What two things do November 2008 and 2023 have in common: There is snow and Slush in Helsinki.
Indeed, it was 15 years ago when I entered the event center Korjaamo founded by Raoul Grünstein in Töölö to marvel at a new event called Slush. I knew Peter Vesterbacka from the people behind it, but not the others, and I was more interested in my friend’s new center than a group of startup entrepreneurs.
I remember a small number of stands from the event, maybe a good 10 and a couple of hundred participants. Despite the enthusiastic atmosphere, I didn’t predict any great future for the event at the time, and at that very moment the reason was clear: the financial crisis and the related many shocking events in the same year just before Slush.
In the spring of 2008, Lehman Brothers and UBS bank announced their total credit loss estimates in the billions.
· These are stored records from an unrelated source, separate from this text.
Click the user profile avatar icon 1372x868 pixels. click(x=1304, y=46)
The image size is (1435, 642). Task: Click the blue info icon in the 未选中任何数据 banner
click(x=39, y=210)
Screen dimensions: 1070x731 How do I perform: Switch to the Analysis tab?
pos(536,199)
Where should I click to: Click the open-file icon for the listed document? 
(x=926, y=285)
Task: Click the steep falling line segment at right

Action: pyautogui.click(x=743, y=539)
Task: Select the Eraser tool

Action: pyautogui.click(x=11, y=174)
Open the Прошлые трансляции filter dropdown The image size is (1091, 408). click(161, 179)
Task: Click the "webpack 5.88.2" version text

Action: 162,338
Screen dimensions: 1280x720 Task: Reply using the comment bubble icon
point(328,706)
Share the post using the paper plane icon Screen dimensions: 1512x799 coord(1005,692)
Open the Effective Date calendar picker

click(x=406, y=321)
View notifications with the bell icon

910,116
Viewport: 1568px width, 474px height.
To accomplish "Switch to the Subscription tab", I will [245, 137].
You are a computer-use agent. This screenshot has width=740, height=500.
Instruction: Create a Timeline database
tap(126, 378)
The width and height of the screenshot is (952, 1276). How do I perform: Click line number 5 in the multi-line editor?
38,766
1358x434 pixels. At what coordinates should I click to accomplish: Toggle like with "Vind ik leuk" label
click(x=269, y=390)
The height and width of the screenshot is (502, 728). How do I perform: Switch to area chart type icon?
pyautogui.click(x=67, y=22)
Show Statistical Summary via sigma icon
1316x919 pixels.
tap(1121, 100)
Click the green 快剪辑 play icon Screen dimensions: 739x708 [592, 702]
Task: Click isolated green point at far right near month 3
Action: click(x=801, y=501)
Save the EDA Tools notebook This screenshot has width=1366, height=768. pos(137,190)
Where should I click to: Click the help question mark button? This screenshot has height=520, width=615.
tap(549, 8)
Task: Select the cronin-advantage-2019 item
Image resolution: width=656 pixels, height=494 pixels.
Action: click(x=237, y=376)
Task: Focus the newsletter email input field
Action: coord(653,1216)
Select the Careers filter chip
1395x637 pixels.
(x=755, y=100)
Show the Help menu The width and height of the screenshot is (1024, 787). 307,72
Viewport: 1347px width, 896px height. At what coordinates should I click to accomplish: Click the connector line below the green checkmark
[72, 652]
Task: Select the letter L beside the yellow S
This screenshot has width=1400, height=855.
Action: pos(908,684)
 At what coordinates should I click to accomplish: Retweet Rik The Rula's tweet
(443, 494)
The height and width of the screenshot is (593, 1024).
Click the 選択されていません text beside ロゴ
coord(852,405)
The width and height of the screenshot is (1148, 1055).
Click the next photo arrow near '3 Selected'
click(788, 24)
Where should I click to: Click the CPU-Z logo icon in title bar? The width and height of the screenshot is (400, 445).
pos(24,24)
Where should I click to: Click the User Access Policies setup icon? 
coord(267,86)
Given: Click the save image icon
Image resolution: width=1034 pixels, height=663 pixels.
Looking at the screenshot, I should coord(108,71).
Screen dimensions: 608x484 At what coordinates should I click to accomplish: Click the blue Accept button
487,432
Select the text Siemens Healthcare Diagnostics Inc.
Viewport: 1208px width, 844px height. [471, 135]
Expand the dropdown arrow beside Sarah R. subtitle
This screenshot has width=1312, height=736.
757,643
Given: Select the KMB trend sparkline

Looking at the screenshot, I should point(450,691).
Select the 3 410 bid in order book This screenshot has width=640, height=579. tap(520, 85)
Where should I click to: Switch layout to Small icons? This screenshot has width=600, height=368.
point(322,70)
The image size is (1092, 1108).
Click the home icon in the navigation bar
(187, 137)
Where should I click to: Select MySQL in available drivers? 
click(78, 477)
The share price decline began in May 2008 and culminated in a sharp crash on the US New York Wall Street stock exchange on Monday evening September 29, 2008. The police busted Bernard Madoff, the former head of the Nasdaq technology exchange, at the same time as Slush. Investors had lost $50 billion in the scam developed by Madoff.
Slush and later, among other things, the Nordic Business Forum have shown that Finns are surprisingly good organizers of events. It may be due to our “Talkoo” tradition. In it, the guys help their friend in something (initially in agriculture to harvest the crops) and then again he/she helps his/her helpers. And it’s probably not a mistake if you add the famous Finnish Sisu to that, which means willpower even on an inhuman level.
But a large dying body also helped Slush forward. As a sign of this, in 2010, in the middle of the financial crisis, Nokia’s new CEO Stephen Elop warned in the Burning Platform speech about the risks facing large companies, while the Bridge program launched by Nokia laid the foundation for a new entrepreneurial mindset, which gave birth to a wave of startups in Finland and a few years later also made Slush a global success.
Slush, which will be held again in snowy Helsinki in 2023, is facing a serious situation, as startup funding has collapsed in Finland this year from last year’s record figure of 1.7 billion euros. It is clear that better things will not happen quickly with traditional means, but do we have to settle for traditional means? It isn’t, as it wasn’t in 2008 when Slush was launched. Now completely new green ideas are needed again.